_Work task 1_
Translate this sentence from the article on the film Lady Liberty into Spanish: "The film's sets were designed by art director Mario Garbuglia."
_Work task 2_
Based on the article on the film Lady Liberty, decide whether each statement agrees with it. Answer yes or no, and quote the words from the article that decide it.
(a) The film was partly shot on location in Emilia-Romagna.
(b) Maddalena is permitted to bring the mortadella into the country.
(c) The film runs for 110 minutes.
_Work task 3_
Repeat word for word the part of the article on the film Lady Liberty that starts at "It was shot" and ends at "sympathy and support.".

_Extract_
────────────────────────────────────────

- Directed by: Mario Monicelli
- Written by: Leonard Melfi Suso Cecchi D'Amico Don Carlos Dunaway Ring Lardner Jr. (uncredited)
- Produced by: Carlo Ponti
- Starring: Sophia Loren William Devane Gigi Proietti Susan Sarandon Danny DeVito
- Cinematography: Alfio Contini
- Edited by: Ruggero Mastroianni
- Music by: Ron-Lucio Dalla
- Production companies: Compagnia Cinematografica Champion Les Films Concordia
- Distributed by: United Artists (United States and Canada) Warner Bros. (International)
- Release dates: 23 December 1971 (Italy); 7 June 1972 (USA);
- Running time: 97 minutes
- Countries: Italy France United States
- Language: English

= Lady Liberty (film) =

1971 Italian-French film

Lady Liberty (La mortadella) is a 1971 comedy film directed by Mario Monicelli and starring Sophia Loren, William Devane, Gigi Proietti, Susan Sarandon, Danny DeVito, and Edward Herrmann in his film debut.

It was shot at the Cinecittà Studios in Rome and on location in Emilia-Romagna and New York City. The film's sets were designed by art director Mario Garbuglia.

==Synopsis==
Maddalena Ciarrapico arrives in New York City from Italy to get married and brings her fiancé a gift of mortadella (large Italian pork sausage) from her co-workers at the sausage factory where she used to work.She is refused permission to bring the mortadella into the country, though, because of the ban on meat which may contain food-borne diseases. An indignant Maddalena refuses to hand the sausage over, staying in the customs office at the airport, sparking a diplomatic incident in which she attracts widespread sympathy and support.

==Cast==
- Sophia Loren as Maddalena Ciarrapico
- William Devane as Jock Fenner
- Gigi Proietti as Michael Bruni
- Beeson Carroll as Dominic
- David Doyle as O'Henry
- Danny DeVito as Fred Mancuso
- Susan Sarandon as Sally

==Soundtrack==
A song by Harry Nilsson, "I Guess the Lord Must Be in New York City," was included in the movie.

==Reception==
The New York Times was scathing in its review of the film, observing that "Probably no other woman has so triumphantly survived as many rotten movies in such a short space of time as Sophia Loren." Although "the farcical premise is promising" it was "a comedy that manages to be both too serious and not serious enough and that, at no point matches the level of the humor and intelligence of its principal performance". It also questioned "the grindingly bleak New York settings in which so much of the film is set".

────────────────────────────────────────

_Excerpted data_
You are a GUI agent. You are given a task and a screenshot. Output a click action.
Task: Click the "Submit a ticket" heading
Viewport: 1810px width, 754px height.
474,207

────────────────────────────────────────

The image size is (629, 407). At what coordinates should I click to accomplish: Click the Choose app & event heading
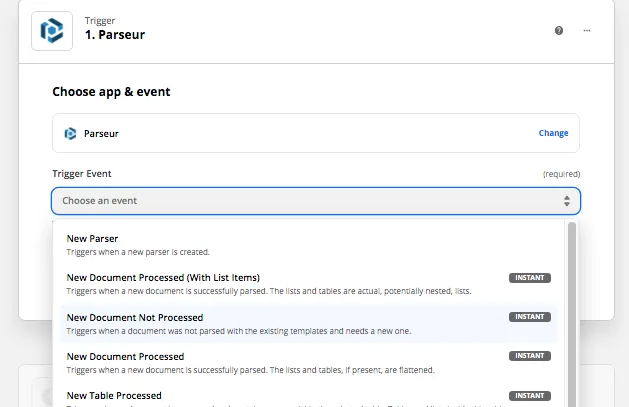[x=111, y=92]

────────────────────────────────────────

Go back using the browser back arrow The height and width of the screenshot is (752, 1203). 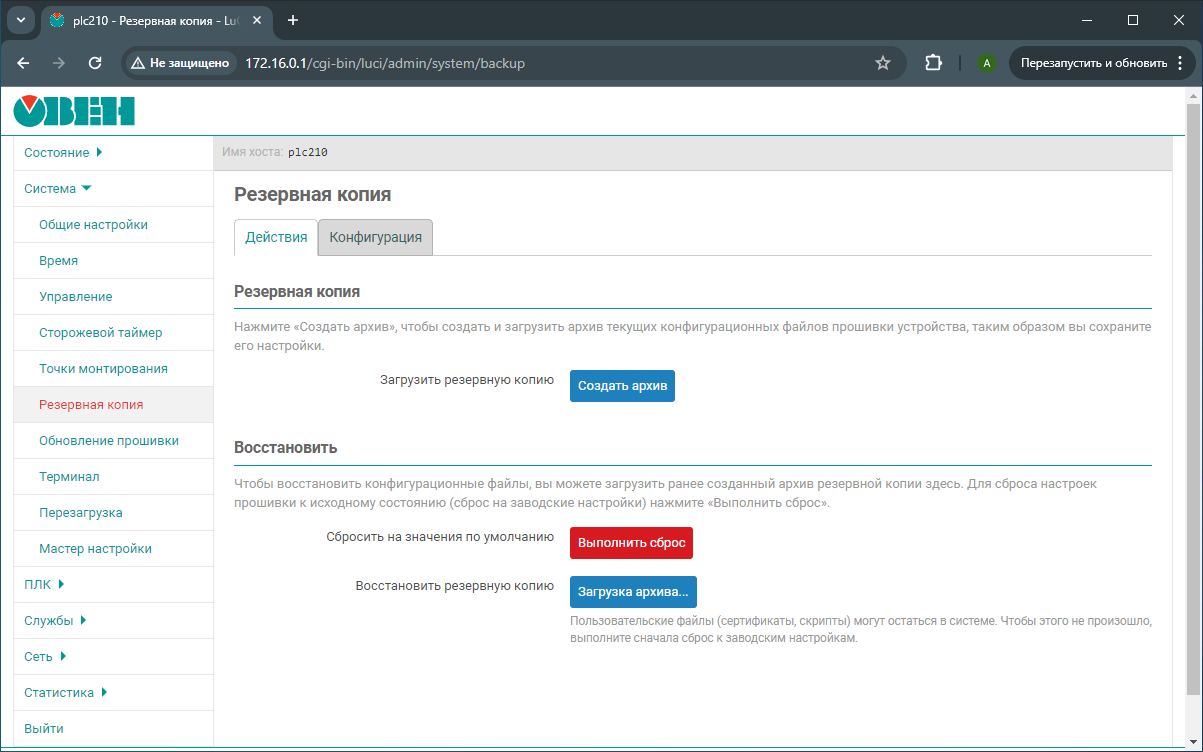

────────────────────────────────────────

_Worked solution 1_
Los decorados de la película fueron diseñados por el director de arte Mario Garbuglia.

_Worked solution 2_
(a) Yes: "on location in Emilia-Romagna and New York City"
(b) No: "She is refused permission to bring the mortadella into the country"
(c) No: "Running time: 97 minutes"

_Worked solution 3_
It was shot at the Cinecittà Studios in Rome and on location in Emilia-Romagna and New York City. The film's sets were designed by art director Mario Garbuglia.

==Synopsis==
Maddalena Ciarrapico arrives in New York City from Italy to get married and brings her fiancé a gift of mortadella (large Italian pork sausage) from her co-workers at the sausage factory where she used to work.She is refused permission to bring the mortadella into the country, though, because of the ban on meat which may contain food-borne diseases. An indignant Maddalena refuses to hand the sausage over, staying in the customs office at the airport, sparking a diplomatic incident in which she attracts widespread sympathy and support.